Смекни!
smekni.com

Эссеистика ИАБунина в жанровом контексте модернизма (стр. 2 из 2)

Жанровый синтез в "Освобождении Толстого" соотносится с межродовым взаимопроникновением эпического и лирического элементов. Эпичны здесь наличие "сюжетов", получающих религиозно-философское освещение; подобие объективно-повествовательной манеры. Однако непосредственные сюжетные связи оказываются все-таки вторичными - глубинные "сцепления" между событиями уходят корнями в лирико-медитативную сферу, где почти невидимыми становятся грани, разделяющие "субъект" и "объект" изображения. Более того, лирический элемент ощутим и в тональности авторской речи, ее повышенной выразительности (изобилие вопросов, восклицаний и т.д.), доходящей во многих местах до экстатической напряженности. Синтез эпоса и лирики в бунинском эссе открывал широкие возможности обобщения: один жест, одна реплика, одна дневниковая запись, пропущенные сквозь призму авторской субъективности, вели к онтологическому знанию о личности и мире.

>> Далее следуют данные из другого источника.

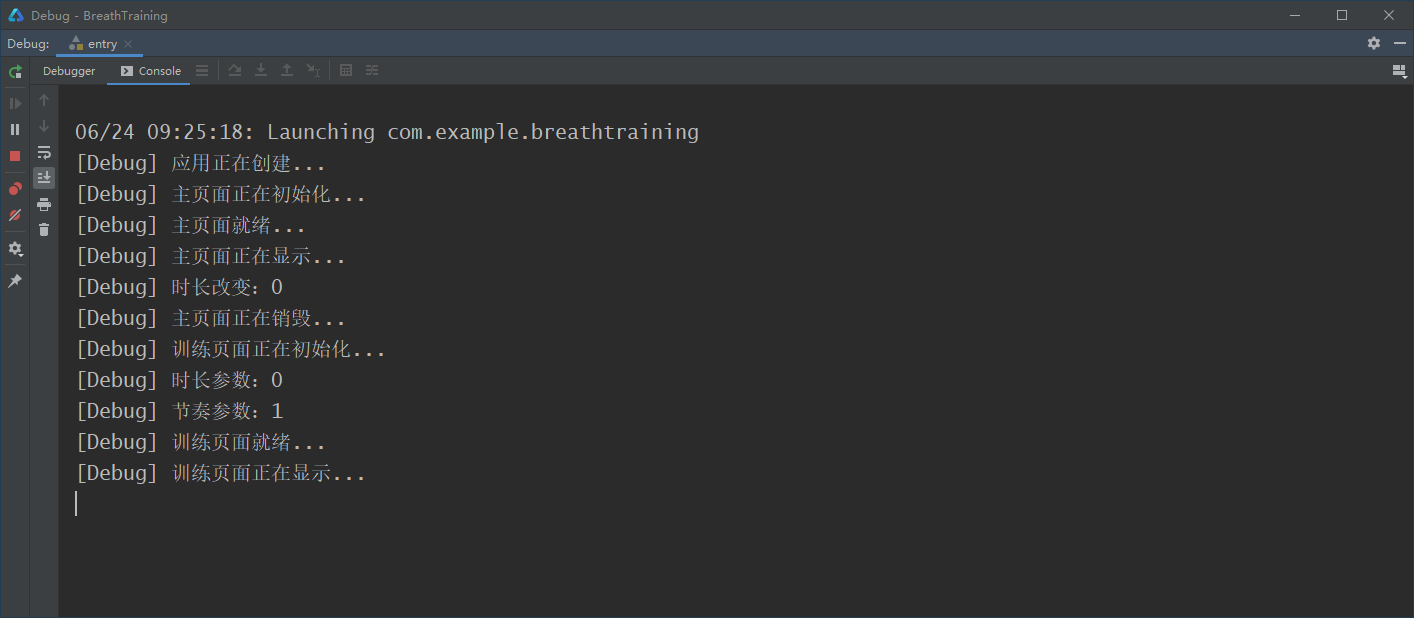
Task: Switch to the Debugger tab
Action: 69,71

Интересной реализацией эссеистского жанра стала в творчестве Бунина и незавершенная книга "О Чехове".

Внешней канвой эссе явилось воссоздание жизненного пути Чехова, характеристика его отдельных эпизодов. За обманчиво "объективным" повествованием о первых встречах двух писателей в середине 1890-х гг. в Москве, Ялте проступают таинственные черты внутреннего "склада" Чехова, которые в потоке бунинских интуиций обретают отчетливую связь с аспектами наследственности и Прапамяти.

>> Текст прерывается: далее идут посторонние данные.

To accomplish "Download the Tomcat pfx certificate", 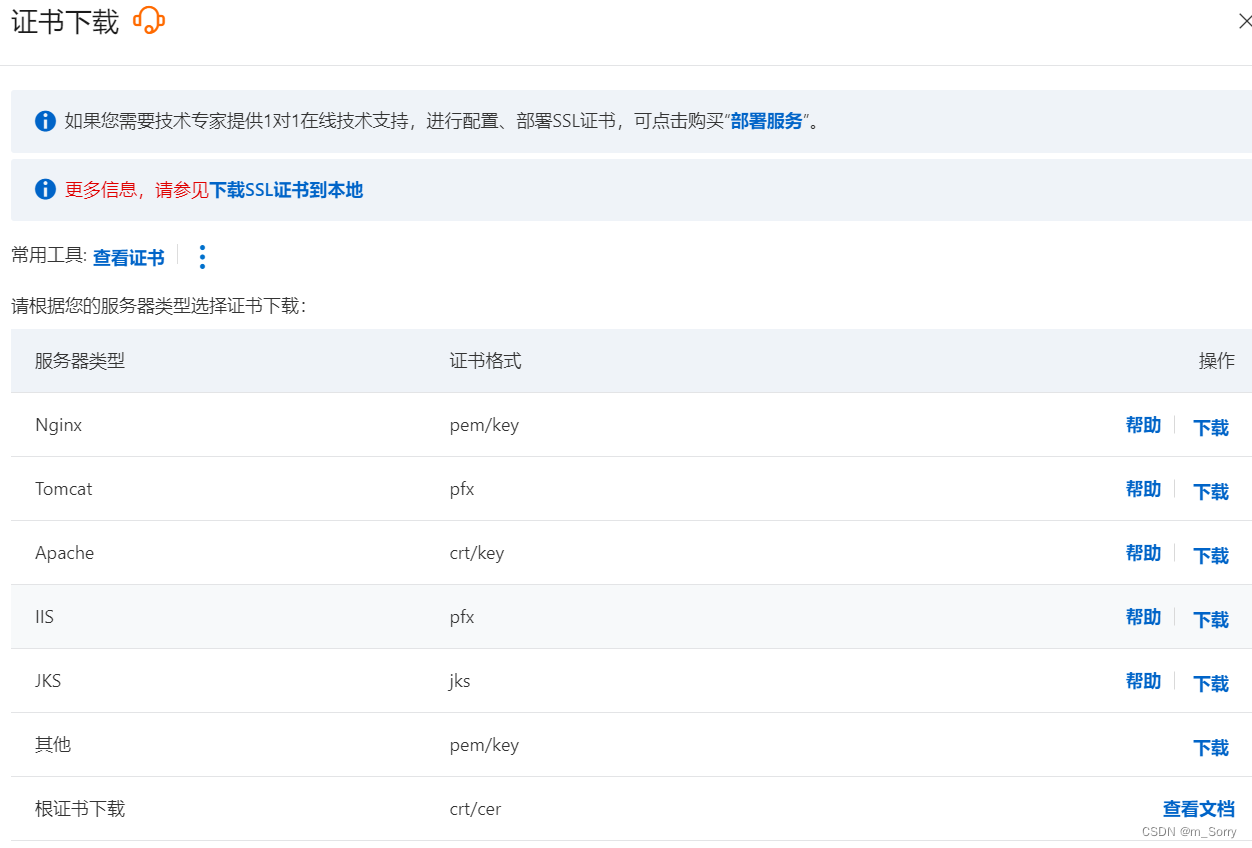I will coord(1210,490).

По мере развертывания повествования в суждениях Бунина о Чехове все ярче обнаруживаются свойства творческой личности автора, стремящегося дать итоговую оценку своих отношений с классикой. Бунин акцентирует внимание на глубине собственных связей с Чеховым, что и становится доминирующим углом зрения на все изображаемое. Вспоминая о начале чеховского пути в литературе с работы в юмористических журналах, Бунин усматривает здесь истоки движения к экспрессивной сжатости прозаической формы - общей для обоих художников: "Писание... в "Будильниках", "Зрителях", "Осколках" - научило его маленькому рассказу: извольте не переступить ста строк!" И тут же автор добавляет - о себе: "Меня научили краткости стихи" (149).

Глубинным основанием родства Бунина с Чеховым и как следствие - лирической близости автора и "героя" эссе - предстает в книге антиномизм мироощущения. В творческом темпераменте Чехова Бунин неоднократно выделяет свойственное и ему соединение внешней "сдержанности" (156), "совсем особой холодности" с "силой восприимчивости", затаенной страстностью натуры. Более того, у Чехова, как и самого Бунина, антиномизм, знаменующий удивление перед загадкой жизни, становится модусом осмысления онтологических проблем.

Разговор о Чехове стал для Бунина и очередным поводом высказать свое неприятие "декандентов", модернистов, хотя степень полярности Чехова и "нового искусства" Серебряного века автор все же изрядно абсолютизирует. С другой стороны, упоминание о "модерности" самого Бунина относительно классических принципов письма, например, в плане организации повествования, функций детали и ее соотношения с сюжетом, звучит в произведении из уст Чехова: "Писал ли я Вам насчет "Сосен"? - Это очень ново, очень свежо и очень хорошо, только слишком компактно, вроде сгущенного бульона" (179). Очевидно, что в бунинском эссе просматривается диалектика авторской самоидентификации в отношении и к классической традиции, и к новейшим чертам художественного мышления.

Таким образом, в "Освобождении Толстого" и эссе "О Чехове" художественная структура насквозь лирична: именно авторская личность, осмысляющая себя в соотнесенности с культурным хронотопом прошлого и настоящего, выступает как ядро эссе. И именно "позиция" Бунина относительно "героев" этих эссе, их философских и эстетических воззрений, предопределяет жанровую специфику данных произведений, близкую во многом модернистской эссеистике.